David Vaughan pointed out that, aside from depicting the forces of good vs. evil, Sleeping Beauty also paints a picture of chivalry and concerns the relationship between male and female. The story is about the princess (Aurora), who is cursed at her baptism to die of a pricked finger at age 16 by the wicked fairy Carabosse, who was unintentionally left off the guest list. She is saved by the Lilac Fairy, whose gift is that she and the court will sleep for 100 years and come to life through the kiss of a prince who falls in love with her.
The ballet is propelled by its pas d'action or dance that furthers the action: the Dance of the Fairies in the Prologue, the Rose Adagio (in which Aurora is courted by four men at her coming of age party) in Act I, the Vision Scene in which the Lilac Fairy tells the Prince about Aurora and leads him to her in Act II, and the wedding pas de deux in Act III.
The panel emphasized that this work is an example of western classical art and that, as a ballet, it exhibits the perfection of form, which, when viewed in some of the films, caused those present to gasp.
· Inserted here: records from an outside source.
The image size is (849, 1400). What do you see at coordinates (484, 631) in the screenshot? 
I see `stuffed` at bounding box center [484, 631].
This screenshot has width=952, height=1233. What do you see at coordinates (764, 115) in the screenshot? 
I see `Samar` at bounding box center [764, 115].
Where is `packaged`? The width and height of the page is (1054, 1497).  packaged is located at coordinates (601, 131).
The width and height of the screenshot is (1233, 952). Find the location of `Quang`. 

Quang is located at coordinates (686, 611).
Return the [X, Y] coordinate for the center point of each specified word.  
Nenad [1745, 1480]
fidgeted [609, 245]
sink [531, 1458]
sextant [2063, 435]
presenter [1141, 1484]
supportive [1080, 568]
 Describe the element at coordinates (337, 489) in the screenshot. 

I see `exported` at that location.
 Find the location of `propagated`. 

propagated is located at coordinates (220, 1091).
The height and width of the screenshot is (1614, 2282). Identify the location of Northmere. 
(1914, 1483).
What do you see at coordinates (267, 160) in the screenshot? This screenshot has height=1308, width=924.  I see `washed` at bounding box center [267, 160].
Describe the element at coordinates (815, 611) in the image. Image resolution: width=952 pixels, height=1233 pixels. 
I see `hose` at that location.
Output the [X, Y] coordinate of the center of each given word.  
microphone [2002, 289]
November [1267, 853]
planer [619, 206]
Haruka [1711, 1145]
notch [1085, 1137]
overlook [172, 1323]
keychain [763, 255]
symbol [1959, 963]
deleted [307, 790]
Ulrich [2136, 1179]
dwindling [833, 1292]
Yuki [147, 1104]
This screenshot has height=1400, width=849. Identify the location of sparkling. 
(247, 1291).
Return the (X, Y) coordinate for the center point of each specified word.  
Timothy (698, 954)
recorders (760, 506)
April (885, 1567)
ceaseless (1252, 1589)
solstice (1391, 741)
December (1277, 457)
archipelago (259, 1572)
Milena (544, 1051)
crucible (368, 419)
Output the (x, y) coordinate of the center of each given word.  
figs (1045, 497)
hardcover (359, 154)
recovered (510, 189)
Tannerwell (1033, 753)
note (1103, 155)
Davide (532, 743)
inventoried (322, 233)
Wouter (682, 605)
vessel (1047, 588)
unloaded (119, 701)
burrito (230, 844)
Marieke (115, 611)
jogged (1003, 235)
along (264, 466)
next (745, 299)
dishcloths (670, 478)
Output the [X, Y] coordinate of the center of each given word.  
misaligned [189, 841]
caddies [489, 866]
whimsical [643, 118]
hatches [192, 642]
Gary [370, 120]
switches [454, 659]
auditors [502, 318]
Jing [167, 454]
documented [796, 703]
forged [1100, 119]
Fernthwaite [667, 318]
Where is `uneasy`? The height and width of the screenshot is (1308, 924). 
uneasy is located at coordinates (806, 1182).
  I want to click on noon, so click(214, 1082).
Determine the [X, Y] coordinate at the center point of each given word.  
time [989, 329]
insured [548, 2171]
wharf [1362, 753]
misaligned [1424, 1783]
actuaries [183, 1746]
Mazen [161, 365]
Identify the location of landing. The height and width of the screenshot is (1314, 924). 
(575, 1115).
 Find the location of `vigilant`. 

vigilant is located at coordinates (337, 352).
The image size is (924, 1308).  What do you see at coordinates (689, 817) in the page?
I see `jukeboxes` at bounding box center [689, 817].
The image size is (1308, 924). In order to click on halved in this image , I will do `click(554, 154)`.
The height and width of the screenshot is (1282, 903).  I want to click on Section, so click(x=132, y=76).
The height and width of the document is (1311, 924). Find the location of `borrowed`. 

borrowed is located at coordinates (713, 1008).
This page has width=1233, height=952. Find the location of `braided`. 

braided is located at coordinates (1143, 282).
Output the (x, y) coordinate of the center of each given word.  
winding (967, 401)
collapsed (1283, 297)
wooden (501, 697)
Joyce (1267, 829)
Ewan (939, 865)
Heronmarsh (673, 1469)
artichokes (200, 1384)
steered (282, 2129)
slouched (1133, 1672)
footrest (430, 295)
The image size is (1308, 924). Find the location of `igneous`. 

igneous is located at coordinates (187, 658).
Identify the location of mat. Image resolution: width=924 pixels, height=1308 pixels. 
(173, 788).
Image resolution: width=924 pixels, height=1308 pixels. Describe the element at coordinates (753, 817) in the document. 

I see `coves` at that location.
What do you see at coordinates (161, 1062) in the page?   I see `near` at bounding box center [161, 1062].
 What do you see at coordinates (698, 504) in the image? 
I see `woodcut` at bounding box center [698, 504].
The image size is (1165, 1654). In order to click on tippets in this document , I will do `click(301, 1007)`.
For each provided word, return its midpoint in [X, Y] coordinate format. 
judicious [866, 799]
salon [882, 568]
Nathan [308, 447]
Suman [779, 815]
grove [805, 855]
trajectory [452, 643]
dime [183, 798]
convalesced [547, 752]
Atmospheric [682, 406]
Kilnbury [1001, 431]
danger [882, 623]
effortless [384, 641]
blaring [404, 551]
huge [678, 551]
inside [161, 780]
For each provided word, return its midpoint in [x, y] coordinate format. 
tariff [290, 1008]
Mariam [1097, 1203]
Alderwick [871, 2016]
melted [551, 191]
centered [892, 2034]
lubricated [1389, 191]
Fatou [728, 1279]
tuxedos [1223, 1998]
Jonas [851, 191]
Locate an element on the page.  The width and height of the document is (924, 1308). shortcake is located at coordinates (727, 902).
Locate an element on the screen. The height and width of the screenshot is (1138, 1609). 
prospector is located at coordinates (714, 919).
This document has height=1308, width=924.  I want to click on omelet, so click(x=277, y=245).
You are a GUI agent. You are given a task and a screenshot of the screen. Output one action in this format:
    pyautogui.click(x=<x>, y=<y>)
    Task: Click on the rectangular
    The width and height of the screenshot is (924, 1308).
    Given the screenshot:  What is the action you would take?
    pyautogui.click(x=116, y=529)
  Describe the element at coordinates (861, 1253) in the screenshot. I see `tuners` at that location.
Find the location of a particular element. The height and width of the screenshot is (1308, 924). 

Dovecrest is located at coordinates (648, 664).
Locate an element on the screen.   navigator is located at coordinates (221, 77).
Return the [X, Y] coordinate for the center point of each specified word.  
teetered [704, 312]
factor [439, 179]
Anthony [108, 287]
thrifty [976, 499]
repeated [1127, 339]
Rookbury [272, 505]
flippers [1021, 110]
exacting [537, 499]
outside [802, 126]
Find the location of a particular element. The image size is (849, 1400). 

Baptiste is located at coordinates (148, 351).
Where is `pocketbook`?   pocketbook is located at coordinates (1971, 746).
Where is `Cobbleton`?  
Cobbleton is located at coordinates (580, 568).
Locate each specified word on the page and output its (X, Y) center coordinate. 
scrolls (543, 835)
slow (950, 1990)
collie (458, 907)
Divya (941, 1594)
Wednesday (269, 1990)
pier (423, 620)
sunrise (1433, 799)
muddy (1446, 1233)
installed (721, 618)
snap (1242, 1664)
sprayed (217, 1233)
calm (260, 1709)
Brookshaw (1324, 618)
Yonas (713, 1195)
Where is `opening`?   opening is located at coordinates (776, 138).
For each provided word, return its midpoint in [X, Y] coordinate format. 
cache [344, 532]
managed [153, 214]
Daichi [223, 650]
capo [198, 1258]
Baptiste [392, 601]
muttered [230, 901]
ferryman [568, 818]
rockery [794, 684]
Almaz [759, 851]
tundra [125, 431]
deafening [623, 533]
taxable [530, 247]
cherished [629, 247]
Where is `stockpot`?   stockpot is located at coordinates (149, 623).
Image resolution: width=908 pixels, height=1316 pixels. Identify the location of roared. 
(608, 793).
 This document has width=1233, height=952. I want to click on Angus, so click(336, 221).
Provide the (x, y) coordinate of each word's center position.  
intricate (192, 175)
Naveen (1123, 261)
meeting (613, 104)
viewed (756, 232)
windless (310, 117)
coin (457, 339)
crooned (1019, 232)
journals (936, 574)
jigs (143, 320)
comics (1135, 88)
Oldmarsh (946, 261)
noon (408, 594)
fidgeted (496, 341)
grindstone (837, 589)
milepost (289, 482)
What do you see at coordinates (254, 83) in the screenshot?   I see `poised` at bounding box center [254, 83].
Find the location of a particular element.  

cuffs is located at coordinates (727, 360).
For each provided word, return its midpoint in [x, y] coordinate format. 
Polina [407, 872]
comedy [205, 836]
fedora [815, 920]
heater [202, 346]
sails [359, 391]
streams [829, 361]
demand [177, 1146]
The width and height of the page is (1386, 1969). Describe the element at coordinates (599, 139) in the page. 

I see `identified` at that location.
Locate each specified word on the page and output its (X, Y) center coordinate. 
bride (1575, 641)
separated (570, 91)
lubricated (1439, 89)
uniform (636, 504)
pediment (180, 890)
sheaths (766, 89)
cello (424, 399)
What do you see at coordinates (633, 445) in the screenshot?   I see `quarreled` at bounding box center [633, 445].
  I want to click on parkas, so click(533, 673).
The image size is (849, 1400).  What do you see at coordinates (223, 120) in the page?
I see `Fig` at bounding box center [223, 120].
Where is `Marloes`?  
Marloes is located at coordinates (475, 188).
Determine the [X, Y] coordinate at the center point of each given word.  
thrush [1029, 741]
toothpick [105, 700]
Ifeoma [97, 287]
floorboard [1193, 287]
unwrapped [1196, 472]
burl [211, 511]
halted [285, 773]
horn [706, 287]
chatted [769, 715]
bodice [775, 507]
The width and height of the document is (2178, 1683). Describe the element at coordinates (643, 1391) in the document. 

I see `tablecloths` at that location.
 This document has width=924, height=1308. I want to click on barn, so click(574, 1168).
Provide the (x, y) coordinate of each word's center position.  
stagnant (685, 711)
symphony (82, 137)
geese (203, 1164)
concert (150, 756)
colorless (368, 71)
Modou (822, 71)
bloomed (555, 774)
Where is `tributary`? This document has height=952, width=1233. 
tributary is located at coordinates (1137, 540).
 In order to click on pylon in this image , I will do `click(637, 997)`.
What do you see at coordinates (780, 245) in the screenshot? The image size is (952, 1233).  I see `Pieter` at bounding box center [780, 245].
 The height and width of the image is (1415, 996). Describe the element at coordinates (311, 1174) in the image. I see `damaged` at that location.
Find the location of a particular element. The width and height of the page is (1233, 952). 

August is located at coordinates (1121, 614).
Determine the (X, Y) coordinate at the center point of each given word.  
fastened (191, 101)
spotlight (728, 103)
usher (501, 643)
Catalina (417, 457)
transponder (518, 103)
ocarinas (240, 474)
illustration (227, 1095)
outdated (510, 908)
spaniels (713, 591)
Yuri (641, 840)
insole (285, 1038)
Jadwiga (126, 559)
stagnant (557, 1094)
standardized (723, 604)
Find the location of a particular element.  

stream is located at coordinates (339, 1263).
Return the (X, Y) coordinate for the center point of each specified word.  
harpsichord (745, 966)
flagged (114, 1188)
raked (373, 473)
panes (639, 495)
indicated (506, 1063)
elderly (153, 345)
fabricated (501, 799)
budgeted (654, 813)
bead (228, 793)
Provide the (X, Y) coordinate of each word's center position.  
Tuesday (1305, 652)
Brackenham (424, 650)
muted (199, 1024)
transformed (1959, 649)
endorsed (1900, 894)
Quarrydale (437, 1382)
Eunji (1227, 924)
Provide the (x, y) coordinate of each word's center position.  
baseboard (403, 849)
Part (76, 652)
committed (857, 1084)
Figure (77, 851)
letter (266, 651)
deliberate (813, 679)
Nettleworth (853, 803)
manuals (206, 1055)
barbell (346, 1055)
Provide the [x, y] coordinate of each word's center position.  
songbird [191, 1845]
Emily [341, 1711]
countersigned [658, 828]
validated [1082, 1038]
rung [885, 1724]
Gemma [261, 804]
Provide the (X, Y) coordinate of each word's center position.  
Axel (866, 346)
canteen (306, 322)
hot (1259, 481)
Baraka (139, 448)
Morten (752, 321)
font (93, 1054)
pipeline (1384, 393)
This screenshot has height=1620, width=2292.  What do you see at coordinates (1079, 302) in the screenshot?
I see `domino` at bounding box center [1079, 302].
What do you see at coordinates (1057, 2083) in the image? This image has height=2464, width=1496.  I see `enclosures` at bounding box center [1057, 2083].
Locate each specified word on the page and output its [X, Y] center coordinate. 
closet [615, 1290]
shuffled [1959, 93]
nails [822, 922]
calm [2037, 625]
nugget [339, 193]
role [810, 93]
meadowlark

Aurora’s signature movement is a first arabesque. Here the dancer is in profile to the audience, balanced on one leg, with the other leg (that nearest the audience) stretched straight behind at a 90-degree angle. The arm of the standing leg is stretched forward, the other arm backward and parallel to the leg, with hands long and palms facing the floor. There is an unbroken line from the fingers of the front hand to the toes of the extended leg.
It does not seem relevant to spend time on the possibility of a moral in Sleeping Beauty. What is important is that it is a ballet about the perfection of form.
In considering these two events one can speculate that Charmatz might have included Sleeping Beauty in his first weekend and called it “Dance of the late 19th and 20th century, “ because, historically and aesthetically, this ballet should not and, hopefully, will not disappear. It can remain in the dance arena, or museum, as he likes to call it, alongside current and experimental works.
T.S. Eliot, in his essay Tradition and the Individual Talent, stressed the importance of a historical sense to any artist, emphasizing that there must be an awareness of the past at the same time one is changing the present. How fortunate to be able to experience these two events!